**What you have to do**
Comb the records below for the string "page" and copy each line where it turns up.

**Records supplied**

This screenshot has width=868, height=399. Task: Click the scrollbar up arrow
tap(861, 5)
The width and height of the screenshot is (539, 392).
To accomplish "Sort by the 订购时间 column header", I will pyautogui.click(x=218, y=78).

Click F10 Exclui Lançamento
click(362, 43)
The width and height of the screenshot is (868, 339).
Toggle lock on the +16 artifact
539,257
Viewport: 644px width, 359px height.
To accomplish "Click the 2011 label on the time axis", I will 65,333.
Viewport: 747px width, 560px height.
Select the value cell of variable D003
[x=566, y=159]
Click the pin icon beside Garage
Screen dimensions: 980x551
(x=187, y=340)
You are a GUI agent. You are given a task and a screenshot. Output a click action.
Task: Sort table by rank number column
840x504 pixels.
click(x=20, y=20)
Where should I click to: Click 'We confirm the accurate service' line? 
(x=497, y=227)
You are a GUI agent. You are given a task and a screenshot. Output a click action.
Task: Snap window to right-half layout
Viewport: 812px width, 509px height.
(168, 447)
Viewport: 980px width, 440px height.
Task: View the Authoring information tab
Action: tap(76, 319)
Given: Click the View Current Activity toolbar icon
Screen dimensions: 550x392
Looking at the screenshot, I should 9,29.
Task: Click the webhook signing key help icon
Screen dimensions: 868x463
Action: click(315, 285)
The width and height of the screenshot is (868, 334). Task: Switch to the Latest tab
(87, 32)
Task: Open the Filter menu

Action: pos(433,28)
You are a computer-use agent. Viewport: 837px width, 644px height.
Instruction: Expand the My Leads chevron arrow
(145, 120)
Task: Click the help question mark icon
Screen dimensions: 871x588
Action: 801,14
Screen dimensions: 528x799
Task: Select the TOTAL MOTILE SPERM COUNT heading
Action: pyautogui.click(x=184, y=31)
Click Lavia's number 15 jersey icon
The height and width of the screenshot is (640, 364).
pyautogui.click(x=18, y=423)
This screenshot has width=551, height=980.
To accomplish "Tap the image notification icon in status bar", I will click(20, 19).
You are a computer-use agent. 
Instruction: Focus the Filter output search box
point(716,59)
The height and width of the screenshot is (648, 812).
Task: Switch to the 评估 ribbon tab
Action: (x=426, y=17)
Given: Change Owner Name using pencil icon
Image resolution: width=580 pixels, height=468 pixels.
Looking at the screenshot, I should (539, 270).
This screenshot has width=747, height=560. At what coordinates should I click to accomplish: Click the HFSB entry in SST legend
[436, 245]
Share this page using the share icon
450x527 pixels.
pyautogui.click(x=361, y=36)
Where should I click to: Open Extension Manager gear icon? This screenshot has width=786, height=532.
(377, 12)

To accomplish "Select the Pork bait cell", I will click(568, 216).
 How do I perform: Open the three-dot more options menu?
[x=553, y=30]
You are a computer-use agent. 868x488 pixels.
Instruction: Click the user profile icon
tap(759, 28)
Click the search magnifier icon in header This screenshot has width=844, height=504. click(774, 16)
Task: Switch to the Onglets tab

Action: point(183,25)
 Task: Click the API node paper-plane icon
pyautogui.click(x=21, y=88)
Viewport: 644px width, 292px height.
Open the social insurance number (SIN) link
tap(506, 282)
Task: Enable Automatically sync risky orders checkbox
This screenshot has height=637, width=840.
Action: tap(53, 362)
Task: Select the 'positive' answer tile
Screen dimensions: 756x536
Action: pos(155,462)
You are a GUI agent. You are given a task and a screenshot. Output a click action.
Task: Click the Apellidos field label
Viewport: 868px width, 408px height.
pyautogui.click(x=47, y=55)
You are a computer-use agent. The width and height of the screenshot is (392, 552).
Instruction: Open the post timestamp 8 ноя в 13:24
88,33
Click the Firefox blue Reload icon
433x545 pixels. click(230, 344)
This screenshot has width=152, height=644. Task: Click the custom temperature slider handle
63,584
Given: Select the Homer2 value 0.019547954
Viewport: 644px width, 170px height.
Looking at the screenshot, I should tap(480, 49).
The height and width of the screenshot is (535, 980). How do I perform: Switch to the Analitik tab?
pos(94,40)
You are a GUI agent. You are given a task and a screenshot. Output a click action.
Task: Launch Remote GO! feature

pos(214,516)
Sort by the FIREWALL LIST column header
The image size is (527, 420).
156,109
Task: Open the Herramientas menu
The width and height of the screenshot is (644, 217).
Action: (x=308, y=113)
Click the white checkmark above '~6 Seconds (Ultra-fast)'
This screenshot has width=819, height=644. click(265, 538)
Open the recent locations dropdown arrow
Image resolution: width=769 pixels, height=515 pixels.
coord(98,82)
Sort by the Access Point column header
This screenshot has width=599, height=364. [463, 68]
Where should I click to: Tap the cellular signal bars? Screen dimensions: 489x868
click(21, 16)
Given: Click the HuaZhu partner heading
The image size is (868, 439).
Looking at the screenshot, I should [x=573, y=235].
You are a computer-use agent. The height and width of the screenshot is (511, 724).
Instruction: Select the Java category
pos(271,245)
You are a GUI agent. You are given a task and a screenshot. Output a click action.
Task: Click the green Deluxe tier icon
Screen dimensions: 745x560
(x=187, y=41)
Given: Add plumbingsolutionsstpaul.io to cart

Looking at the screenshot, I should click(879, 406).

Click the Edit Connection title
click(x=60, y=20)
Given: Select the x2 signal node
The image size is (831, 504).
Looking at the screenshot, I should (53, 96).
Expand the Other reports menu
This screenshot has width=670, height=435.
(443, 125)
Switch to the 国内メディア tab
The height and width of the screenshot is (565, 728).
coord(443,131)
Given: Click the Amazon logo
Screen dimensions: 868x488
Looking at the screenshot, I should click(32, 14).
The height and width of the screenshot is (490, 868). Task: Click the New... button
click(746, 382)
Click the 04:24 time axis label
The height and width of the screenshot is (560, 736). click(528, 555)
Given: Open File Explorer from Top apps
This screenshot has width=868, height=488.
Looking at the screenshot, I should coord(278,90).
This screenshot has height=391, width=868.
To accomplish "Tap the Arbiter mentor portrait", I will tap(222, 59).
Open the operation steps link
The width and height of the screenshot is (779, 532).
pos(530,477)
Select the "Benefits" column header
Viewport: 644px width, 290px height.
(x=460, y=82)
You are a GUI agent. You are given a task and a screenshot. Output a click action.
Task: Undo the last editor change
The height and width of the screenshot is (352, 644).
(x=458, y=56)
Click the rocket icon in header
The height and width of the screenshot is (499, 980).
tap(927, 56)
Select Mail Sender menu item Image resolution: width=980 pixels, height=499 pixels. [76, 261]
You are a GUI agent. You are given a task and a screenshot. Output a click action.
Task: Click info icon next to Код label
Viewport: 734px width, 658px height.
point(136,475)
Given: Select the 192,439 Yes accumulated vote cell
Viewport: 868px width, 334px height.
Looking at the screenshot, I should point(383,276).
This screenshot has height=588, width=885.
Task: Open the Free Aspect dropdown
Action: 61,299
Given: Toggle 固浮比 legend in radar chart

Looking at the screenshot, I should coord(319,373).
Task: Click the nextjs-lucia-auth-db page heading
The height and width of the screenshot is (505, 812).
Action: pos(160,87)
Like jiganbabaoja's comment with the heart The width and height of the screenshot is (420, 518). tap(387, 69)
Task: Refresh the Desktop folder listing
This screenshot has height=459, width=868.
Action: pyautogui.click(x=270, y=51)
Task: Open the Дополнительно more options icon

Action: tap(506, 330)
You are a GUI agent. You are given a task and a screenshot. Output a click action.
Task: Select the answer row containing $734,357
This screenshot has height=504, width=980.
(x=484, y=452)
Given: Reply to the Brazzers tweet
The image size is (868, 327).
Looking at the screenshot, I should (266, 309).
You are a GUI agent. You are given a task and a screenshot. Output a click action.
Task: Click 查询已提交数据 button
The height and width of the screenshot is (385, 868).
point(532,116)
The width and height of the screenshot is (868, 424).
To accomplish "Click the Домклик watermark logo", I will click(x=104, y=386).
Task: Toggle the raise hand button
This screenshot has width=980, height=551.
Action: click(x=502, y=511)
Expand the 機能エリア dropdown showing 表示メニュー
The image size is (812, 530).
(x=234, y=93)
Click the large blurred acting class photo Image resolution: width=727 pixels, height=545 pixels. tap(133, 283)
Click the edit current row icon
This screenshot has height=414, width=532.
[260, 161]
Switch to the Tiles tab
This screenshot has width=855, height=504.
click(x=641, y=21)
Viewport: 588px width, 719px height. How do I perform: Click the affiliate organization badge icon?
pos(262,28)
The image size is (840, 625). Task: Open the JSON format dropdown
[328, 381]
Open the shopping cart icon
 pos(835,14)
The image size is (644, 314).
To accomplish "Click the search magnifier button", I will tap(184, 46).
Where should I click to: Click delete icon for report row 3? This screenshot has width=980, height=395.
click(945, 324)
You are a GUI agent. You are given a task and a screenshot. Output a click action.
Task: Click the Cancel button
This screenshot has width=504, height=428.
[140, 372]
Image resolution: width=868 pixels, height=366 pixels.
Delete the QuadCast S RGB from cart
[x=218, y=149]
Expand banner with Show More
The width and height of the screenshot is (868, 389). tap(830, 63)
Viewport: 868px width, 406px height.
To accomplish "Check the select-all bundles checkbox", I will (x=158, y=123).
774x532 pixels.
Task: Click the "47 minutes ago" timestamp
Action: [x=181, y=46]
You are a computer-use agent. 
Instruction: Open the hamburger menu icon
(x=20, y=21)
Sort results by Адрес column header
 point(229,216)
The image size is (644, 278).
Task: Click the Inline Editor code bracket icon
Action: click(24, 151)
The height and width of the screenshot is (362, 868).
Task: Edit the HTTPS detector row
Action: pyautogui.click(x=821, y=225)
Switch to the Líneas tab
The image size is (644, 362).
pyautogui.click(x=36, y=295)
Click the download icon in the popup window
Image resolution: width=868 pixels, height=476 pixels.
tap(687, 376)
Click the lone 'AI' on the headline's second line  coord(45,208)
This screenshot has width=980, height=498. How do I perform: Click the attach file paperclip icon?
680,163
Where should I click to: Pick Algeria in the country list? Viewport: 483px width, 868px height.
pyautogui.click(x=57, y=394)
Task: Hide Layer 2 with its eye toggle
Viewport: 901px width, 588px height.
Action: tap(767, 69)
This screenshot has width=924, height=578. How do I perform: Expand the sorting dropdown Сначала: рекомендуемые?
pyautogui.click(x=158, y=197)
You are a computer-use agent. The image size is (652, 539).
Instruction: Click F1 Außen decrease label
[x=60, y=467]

**Exercise answer**
Share this page using the share icon
Task: Click the nextjs-lucia-auth-db page heading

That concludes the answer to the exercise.